START EXERCISE MATERIAL

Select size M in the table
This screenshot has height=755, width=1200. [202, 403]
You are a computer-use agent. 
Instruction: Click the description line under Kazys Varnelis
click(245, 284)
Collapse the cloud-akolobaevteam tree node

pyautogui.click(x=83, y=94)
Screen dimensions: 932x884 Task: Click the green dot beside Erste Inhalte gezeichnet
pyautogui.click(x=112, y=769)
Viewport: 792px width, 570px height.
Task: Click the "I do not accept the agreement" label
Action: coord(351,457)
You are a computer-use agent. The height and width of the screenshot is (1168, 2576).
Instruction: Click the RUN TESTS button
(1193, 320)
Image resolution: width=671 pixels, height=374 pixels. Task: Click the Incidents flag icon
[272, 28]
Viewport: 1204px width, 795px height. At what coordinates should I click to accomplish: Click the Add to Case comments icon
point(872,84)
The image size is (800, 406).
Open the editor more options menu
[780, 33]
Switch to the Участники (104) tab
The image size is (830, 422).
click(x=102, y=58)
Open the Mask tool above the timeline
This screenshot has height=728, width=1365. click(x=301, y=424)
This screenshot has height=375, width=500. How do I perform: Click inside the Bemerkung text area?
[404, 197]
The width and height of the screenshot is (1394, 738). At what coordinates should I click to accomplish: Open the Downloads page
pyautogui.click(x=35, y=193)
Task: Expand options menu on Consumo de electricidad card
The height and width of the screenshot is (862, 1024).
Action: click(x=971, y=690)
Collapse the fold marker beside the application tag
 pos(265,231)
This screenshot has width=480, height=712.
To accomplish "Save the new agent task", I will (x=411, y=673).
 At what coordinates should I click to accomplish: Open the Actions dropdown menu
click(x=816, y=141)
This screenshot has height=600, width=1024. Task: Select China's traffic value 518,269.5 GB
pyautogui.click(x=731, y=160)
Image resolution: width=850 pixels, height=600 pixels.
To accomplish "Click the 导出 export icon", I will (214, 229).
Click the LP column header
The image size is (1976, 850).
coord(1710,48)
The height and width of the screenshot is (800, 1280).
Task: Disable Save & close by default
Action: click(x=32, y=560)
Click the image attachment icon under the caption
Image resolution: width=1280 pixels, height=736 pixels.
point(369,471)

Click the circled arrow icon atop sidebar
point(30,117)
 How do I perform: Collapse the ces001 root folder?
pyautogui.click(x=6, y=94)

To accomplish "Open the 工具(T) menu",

END EXERCISE MATERIAL

■ INSTRUCTIONS TO FOLLOW: The material must be duplicated in full, with each line kept exact.

■ RESULT FOR THIS EXERCISE:
Select size M in the table
This screenshot has height=755, width=1200. [202, 403]
You are a computer-use agent. 
Instruction: Click the description line under Kazys Varnelis
click(245, 284)
Collapse the cloud-akolobaevteam tree node

pyautogui.click(x=83, y=94)
Screen dimensions: 932x884 Task: Click the green dot beside Erste Inhalte gezeichnet
pyautogui.click(x=112, y=769)
Viewport: 792px width, 570px height.
Task: Click the "I do not accept the agreement" label
Action: coord(351,457)
You are a computer-use agent. The height and width of the screenshot is (1168, 2576).
Instruction: Click the RUN TESTS button
(1193, 320)
Image resolution: width=671 pixels, height=374 pixels. Task: Click the Incidents flag icon
[272, 28]
Viewport: 1204px width, 795px height. At what coordinates should I click to accomplish: Click the Add to Case comments icon
point(872,84)
The image size is (800, 406).
Open the editor more options menu
[780, 33]
Switch to the Участники (104) tab
The image size is (830, 422).
click(x=102, y=58)
Open the Mask tool above the timeline
This screenshot has height=728, width=1365. click(x=301, y=424)
This screenshot has height=375, width=500. How do I perform: Click inside the Bemerkung text area?
[404, 197]
The width and height of the screenshot is (1394, 738). At what coordinates should I click to accomplish: Open the Downloads page
pyautogui.click(x=35, y=193)
Task: Expand options menu on Consumo de electricidad card
The height and width of the screenshot is (862, 1024).
Action: click(x=971, y=690)
Collapse the fold marker beside the application tag
 pos(265,231)
This screenshot has width=480, height=712.
To accomplish "Save the new agent task", I will (x=411, y=673).
 At what coordinates should I click to accomplish: Open the Actions dropdown menu
click(x=816, y=141)
This screenshot has height=600, width=1024. Task: Select China's traffic value 518,269.5 GB
pyautogui.click(x=731, y=160)
Image resolution: width=850 pixels, height=600 pixels.
To accomplish "Click the 导出 export icon", I will (214, 229).
Click the LP column header
The image size is (1976, 850).
coord(1710,48)
The height and width of the screenshot is (800, 1280).
Task: Disable Save & close by default
Action: click(x=32, y=560)
Click the image attachment icon under the caption
Image resolution: width=1280 pixels, height=736 pixels.
point(369,471)

Click the circled arrow icon atop sidebar
point(30,117)
 How do I perform: Collapse the ces001 root folder?
pyautogui.click(x=6, y=94)

To accomplish "Open the 工具(T) menu",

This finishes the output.